# EXERCICES:
**a.** Relevez, s'il vous plaît, tous les passages placés entre guillemets dans l'article sur la rémunération des fonctionnaires.
**b.** Rédigez la suite de l'article sur la rémunération des fonctionnaires en reprenant après sa dernière phrase.

# TEXTE FOURNI:
>>>>>
GESTION RESSOURCES HUMAINES

7 Novembre 2024 , Rédigé par FO Services Publics 51

La question de la rémunération des fonctionnaires fait débat chez les chercheurs

C’est une petite musique que l’on entend depuis… un siècle. Celle de savoir si le sens de l’histoire est d’aller vers toujours moins de fonctionnaires, et moins bien payés. Une question sur laquelle se sont penchés universitaires et chercheurs à l’occasion d’un colloque organisé à Sciences Po le 4 octobre.

“Rémunération et pouvoir d’achat, mise en perspective et pas de côté”, tel était le thème de rentrée des “Dialogues autour de la fonction publique”, organisés vendredi dernier à Sciences Po Paris. Un espace d’échanges qui entend notamment faire le lien entre le monde de la recherche et celui de la fonction publique. Un thème d’autant plus intéressant qu’il s’invite au cœur de l’actualité.

À l'heure de la présentation du budget et alors que la Cour des comptes préconise la suppression de 100 000 postes d’agents territoriaux, une question se pose. Comment la rémunération des fonctionnaires est-elle appréhendée dans les dépenses de l’État et pourquoi est-elle avancée en premier lieu et de manière cyclique par les gouvernements successifs pour faire des économies ?

Pour répondre à ces questions, Émilien Ruiz, historien spécialiste de la fonction publique, a souhaité étudier autant les dépenses de personnel dans le budget de l’État que les variations de leur pouvoir d’achat depuis le début du XXe siècle.

Et premier constat plutôt significatif : “le sujet a été très peu investigué”, estime-t-il. Si les sciences sociales s’y sont un peu intéressées, l’historien évoque un autre problème de taille : “une séculaire indisponibilité des sources” qui rend l’exercice compliqué. Les archives fournissent en effet peu d’éléments sur le traitement global des fonctionnaires, quelques travaux peuvent néanmoins être trouvés çà et là, ministère par ministère.
<<<<<
# DONNÉES:
>>>>>
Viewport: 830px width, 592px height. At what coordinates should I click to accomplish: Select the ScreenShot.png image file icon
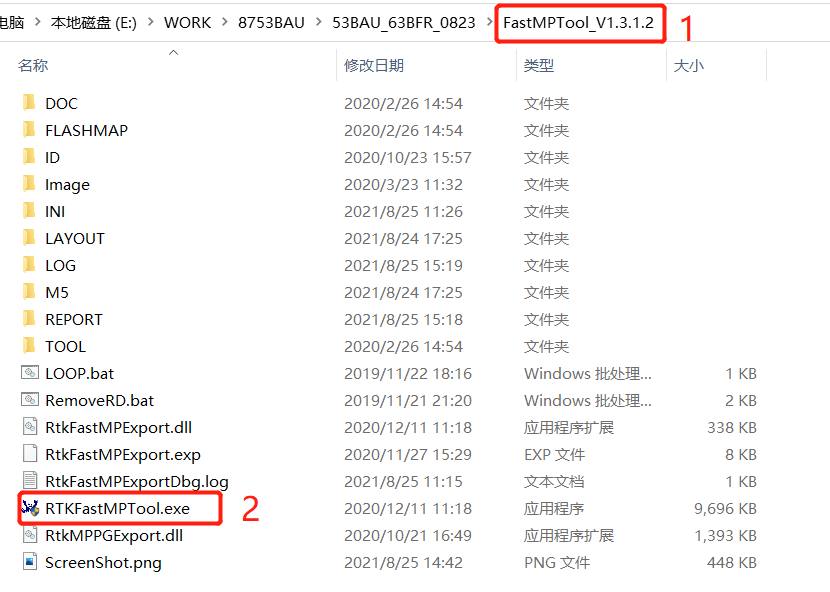click(30, 562)
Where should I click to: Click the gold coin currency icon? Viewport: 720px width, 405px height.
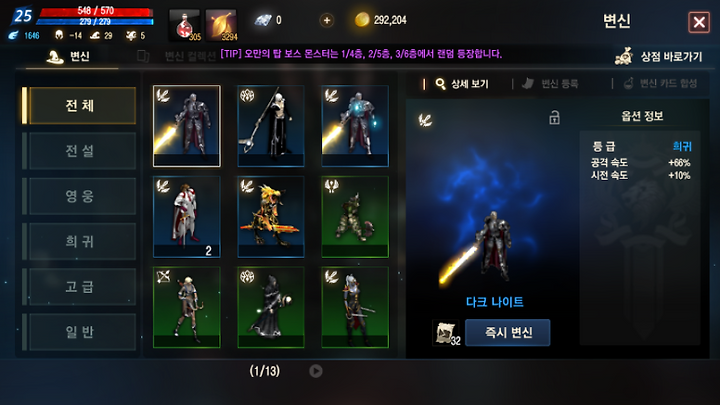tap(362, 20)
<<<<<
# CORRIGÉ:
**a.**
- “Rémunération et pouvoir d’achat, mise en perspective et pas de côté”
- “Dialogues autour de la fonction publique”
- “le sujet a été très peu investigué”
- “une séculaire indisponibilité des sources”

**b.**
Le pouvoir d’achat décorrélé du point d’indice

Si l’on se concentre sur la période moderne qui, sans faire de politique-fiction, peut permettre de dégager une tendance sur les politiques à venir, l’historien met en avant une importante modification des conditions de rémunération des agents publics depuis le début des années 1990 avec un point saillant : la progression du pouvoir d’achat ne repose plus sur la revalorisation du point d’indice mais sur les évolutions de carrières, les primes ou encore les mesures catégorielles. “Un constat qui permet aussi de comprendre pourquoi les organisations syndicales et les pouvoirs publics sont en désaccord sur ce que l’on peut attendre des décisions gouvernementales en matière salariale”, relève Émilien Ruiz.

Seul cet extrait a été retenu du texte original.